Der Weekly Wrap: Russia–Ukraine Konflikt, Bitmex Gründer schuldig gesprochen, Tether Reserven

Bitcoin Suisse
25 Feb. 2022

1. Russland–Ukraine-Konflikt
Die Fakten:
- Am 24. Februar genehmigte der russische Präsident Putin Militäroperationen zur “Entmilitarisierung der Ukraine”. Seitdem wurden mehrere Grenzübertritte und Zwischenfälle mit Raketen gemeldet.
- Der ukrainische Präsident Zelenski verhängte das Kriegsrecht und forderte die Bevölkerung auf, “ruhig zu bleiben”.
- Es handelt sich um den grössten Angriff eines Staates gegen einen anderen in Europa seit dem Zweiten Weltkrieg, und er wird von der internationalen Gemeinschaft weitgehend verurteilt.
Wieso es wichtig ist:
- Die ukrainische Zentralbank hat im Zuge der Kriegsrechts-Erklärung das elektronische Bargeld ausgesetzt.
- Die ukrainische Kryptobörse Kuna hat einen deutlichen Anstieg des Volumens verzeichnet und damit ein klares Zeichen für Krypto in Zeiten gesetzt, in denen das Vertrauen knapp ist und an allen Fronten Schaden angerichtet wird.

2. Tether
Die Fakten:
- Tether hat das vierteljährliche Update zu seinen Währungsreserven veröffentlicht.
- Der Rückgang der Commercial-Paper-Reserve um 21% ist die wichtigste Veränderung.
- Die jüngste Bescheinigung ist die erste, die von der Wirtschaftsprüfungsgesellschaft MHA Cayman genehmigt wurde, welche angekündigt hatte, dass sie Tether Anfang des Jahres als Kunden übernehmen würde.
Wieso es wichtig ist:
- Der grösste Stablecoin-Emittent muss im Rahmen eines Abkommens mit dem New Yorker Generalstaatsanwalt im Februar 2021 vierteljährliche Bescheinigungen über seine Vermögenswerte und Verbindlichkeiten veröffentlichen.
- Die Schaffung von mehr Transparenz in Bezug auf die von USDT gedeckten Vermögenswerte war eine lang erwartete Umsetzung und könnte es möglicherweise mehreren Anbietern ermöglichen, USDT als Alternative zu anderen, kleineren Stablecoins in Betracht zu ziehen.

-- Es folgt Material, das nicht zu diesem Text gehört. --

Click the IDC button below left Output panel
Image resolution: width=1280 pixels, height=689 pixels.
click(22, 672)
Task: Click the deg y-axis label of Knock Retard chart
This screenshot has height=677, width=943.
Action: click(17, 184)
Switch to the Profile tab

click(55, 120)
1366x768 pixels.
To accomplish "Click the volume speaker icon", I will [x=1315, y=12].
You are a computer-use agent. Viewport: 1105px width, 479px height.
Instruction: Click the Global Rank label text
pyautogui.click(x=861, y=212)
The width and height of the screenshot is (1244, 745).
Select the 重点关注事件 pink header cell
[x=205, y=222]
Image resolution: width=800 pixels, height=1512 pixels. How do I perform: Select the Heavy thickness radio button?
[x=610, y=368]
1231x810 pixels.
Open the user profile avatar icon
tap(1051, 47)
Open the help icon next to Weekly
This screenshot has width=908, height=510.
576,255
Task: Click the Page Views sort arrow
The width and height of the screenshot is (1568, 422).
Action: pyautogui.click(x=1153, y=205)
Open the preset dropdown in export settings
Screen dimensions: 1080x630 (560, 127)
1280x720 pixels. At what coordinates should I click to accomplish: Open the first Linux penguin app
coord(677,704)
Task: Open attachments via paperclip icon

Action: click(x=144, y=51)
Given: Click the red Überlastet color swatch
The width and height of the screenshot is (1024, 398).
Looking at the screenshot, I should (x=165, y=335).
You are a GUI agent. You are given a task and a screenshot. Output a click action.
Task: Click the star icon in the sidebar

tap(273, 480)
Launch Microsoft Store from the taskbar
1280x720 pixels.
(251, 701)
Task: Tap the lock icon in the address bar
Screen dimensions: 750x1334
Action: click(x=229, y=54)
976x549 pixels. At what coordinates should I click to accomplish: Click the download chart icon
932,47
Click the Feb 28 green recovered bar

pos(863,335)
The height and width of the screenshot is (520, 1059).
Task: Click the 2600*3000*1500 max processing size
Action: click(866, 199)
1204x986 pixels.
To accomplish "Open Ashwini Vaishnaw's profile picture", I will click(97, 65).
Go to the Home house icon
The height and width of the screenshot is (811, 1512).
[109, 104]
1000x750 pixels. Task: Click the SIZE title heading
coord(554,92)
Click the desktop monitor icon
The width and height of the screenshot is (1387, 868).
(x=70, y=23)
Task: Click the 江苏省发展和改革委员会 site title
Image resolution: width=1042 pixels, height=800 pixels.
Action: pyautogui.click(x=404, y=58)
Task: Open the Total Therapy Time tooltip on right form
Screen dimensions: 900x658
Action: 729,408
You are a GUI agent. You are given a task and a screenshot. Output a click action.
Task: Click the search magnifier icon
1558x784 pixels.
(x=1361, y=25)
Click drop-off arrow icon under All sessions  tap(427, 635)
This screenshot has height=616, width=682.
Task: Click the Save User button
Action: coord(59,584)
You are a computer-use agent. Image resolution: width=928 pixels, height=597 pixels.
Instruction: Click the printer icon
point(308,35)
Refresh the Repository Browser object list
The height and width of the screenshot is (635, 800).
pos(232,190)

Ich mag #bitcoin, weil es dezentralisiert und nicht kontrollierbar ist.
3. BitMEX-Gründer bekennen sich schuldig
Die Fakten:
- Das Justizministerium hat am Donnerstag eine Erklärung zu den im Oktober 2020 erhobenen Anklagen wegen Verletzung des Bankgeheimnisses durch Nicht-Einführung eines Anti-Geldwäsche-Programms veröffentlicht.
- Die Mitbegründer Arthur Hayes und Benjamin Delo erklärten sich im Rahmen ihrer Einigung zur Zahlung einer Geldstrafe von je 10 Millionen Dollar bereit.
- Im August 2021 erklärte sich BitMEX bereit, bis zu 100 Mio. USD zu zahlen, um eine separate Anklage wegen der unrechtmässigen Annahme von Kundengeldern ohne ordnungsgemässe Registrierung beizulegen.
Warum es wichtig ist:
- US-Staatsanwalt Damian Williams erläutert, wie “Unternehmen, die in der virtuellen Währungswirtschaft tätig sind, zu kritischen Gatekeepern bei den Bemühungen geworden sind, sicherzustellen, dass die US-Märkte fair, effizient und sicher sind.”
- Es bleibt abzuwarten, ob eine Geldstrafe in Höhe von 10 Millionen Dollar eine wirksame Form der Bestrafung ist, um weitere ähnliche Fälle zu verhindern, wenn man bedenkt wie viel Gewinn Einzelpersonen mit solchen Unternehmungen gemacht haben.